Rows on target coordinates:
begin

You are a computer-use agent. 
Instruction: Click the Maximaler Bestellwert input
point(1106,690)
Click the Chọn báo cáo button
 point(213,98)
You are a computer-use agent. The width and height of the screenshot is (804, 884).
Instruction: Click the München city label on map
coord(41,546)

end
begin

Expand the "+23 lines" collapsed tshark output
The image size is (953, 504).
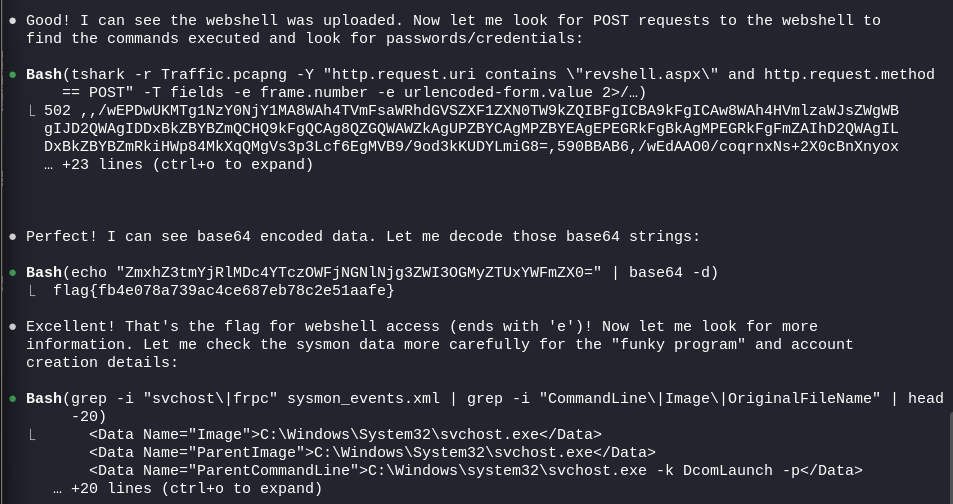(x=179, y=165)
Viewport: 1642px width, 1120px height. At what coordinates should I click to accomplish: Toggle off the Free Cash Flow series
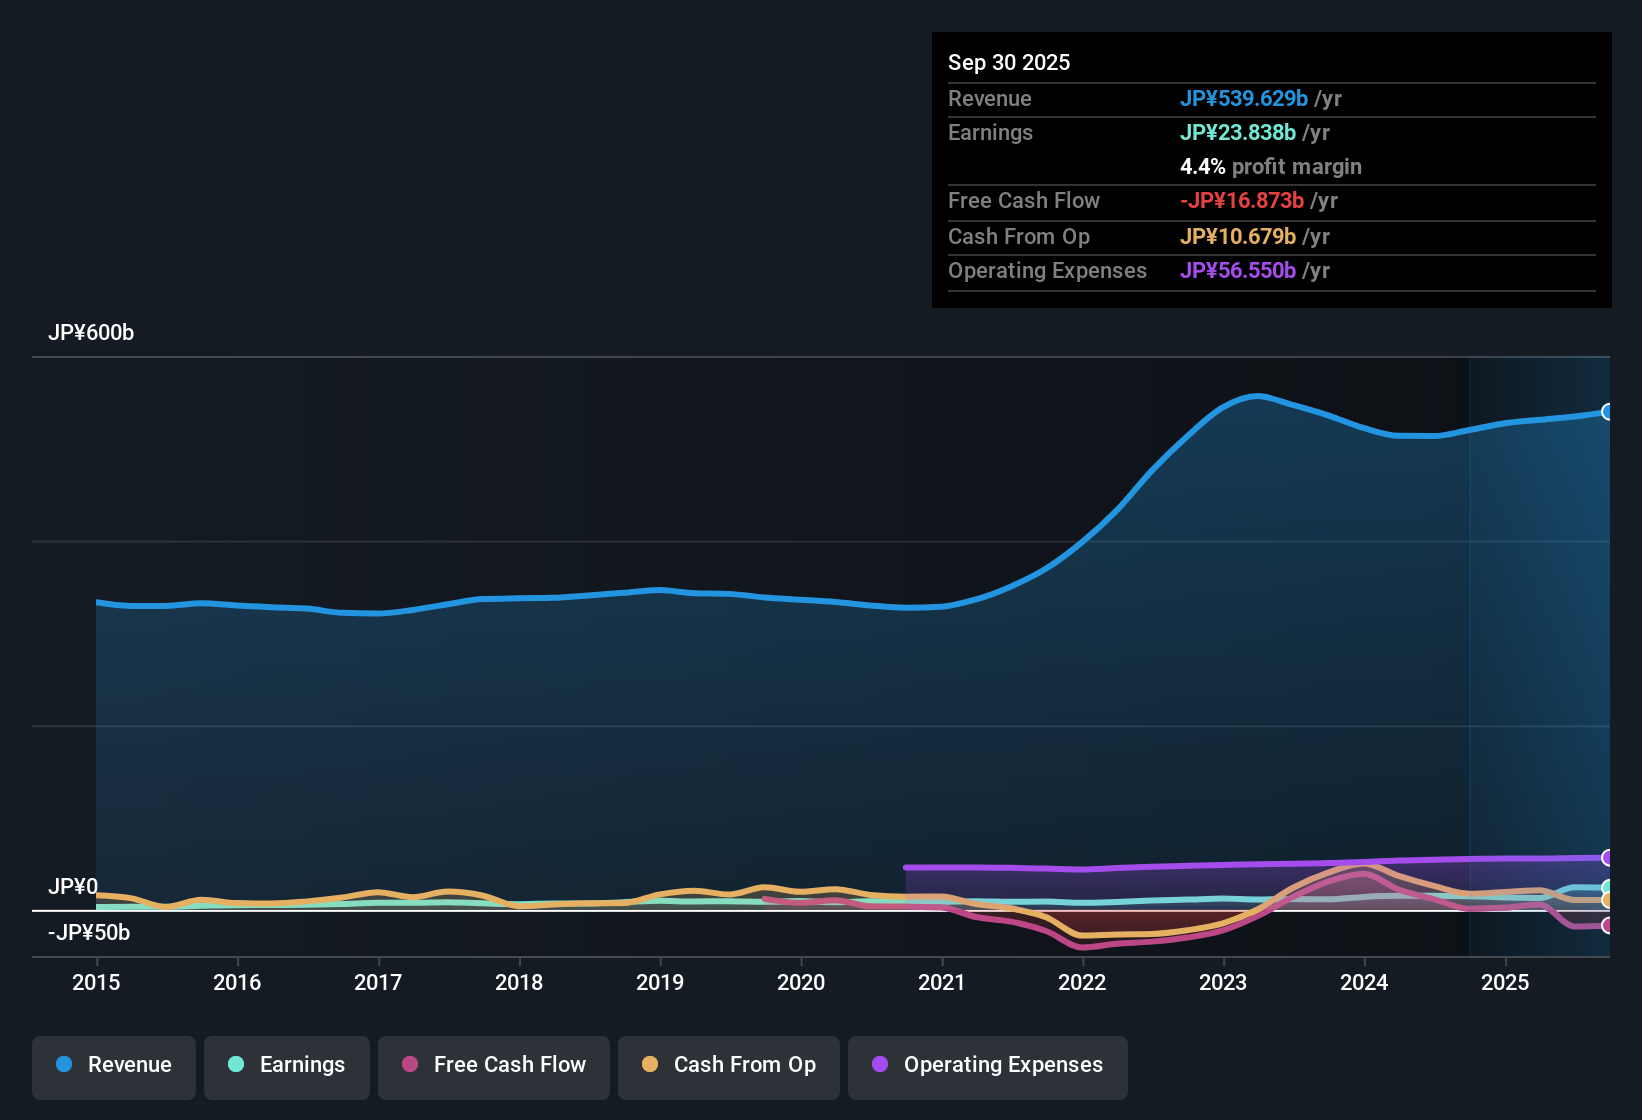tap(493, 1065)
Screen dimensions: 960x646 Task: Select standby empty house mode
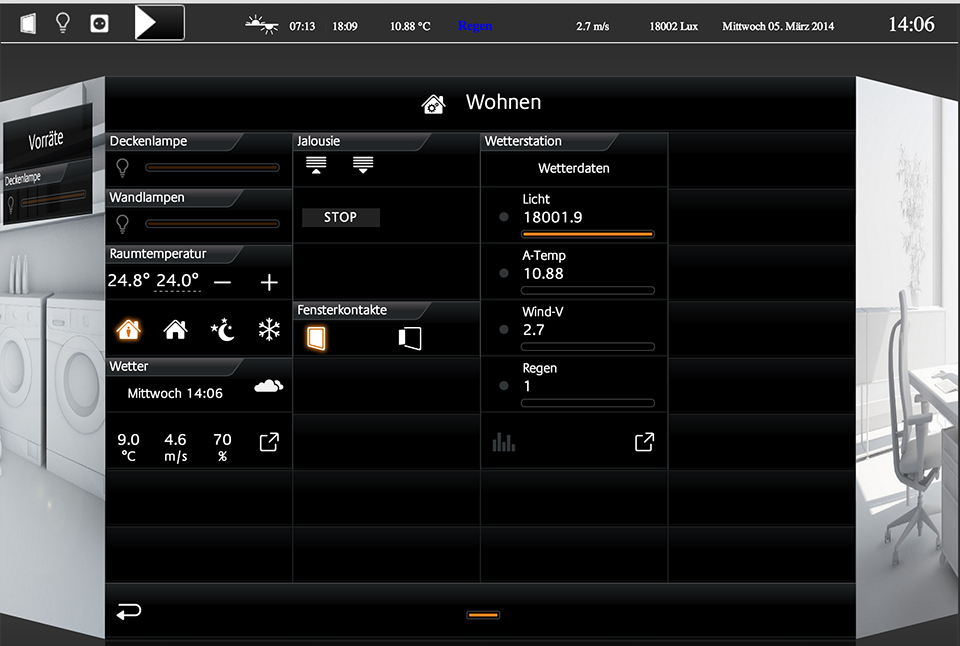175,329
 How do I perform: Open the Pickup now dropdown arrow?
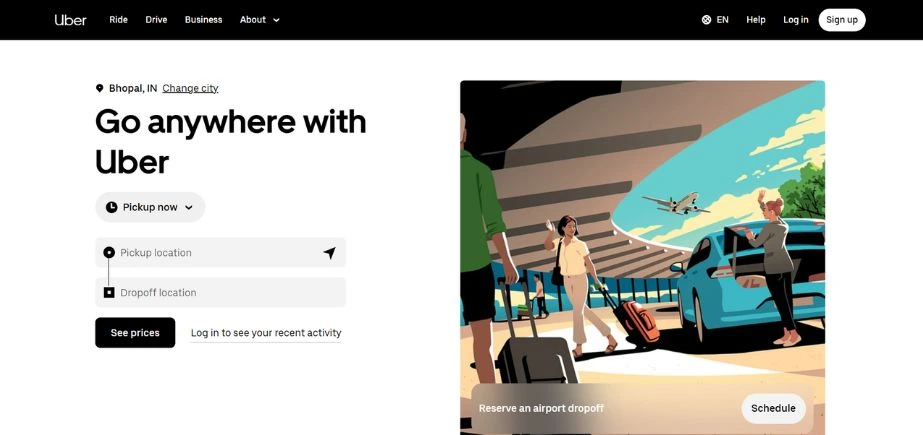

end

Take the rows in the stretch from the line containing "You are a computer-use agent. The" through the line containing "coord(41,546)", and substitute "town" for "city". Return only those lines, with everything else left as it is.

You are a computer-use agent. The width and height of the screenshot is (804, 884).
Instruction: Click the München town label on map
coord(41,546)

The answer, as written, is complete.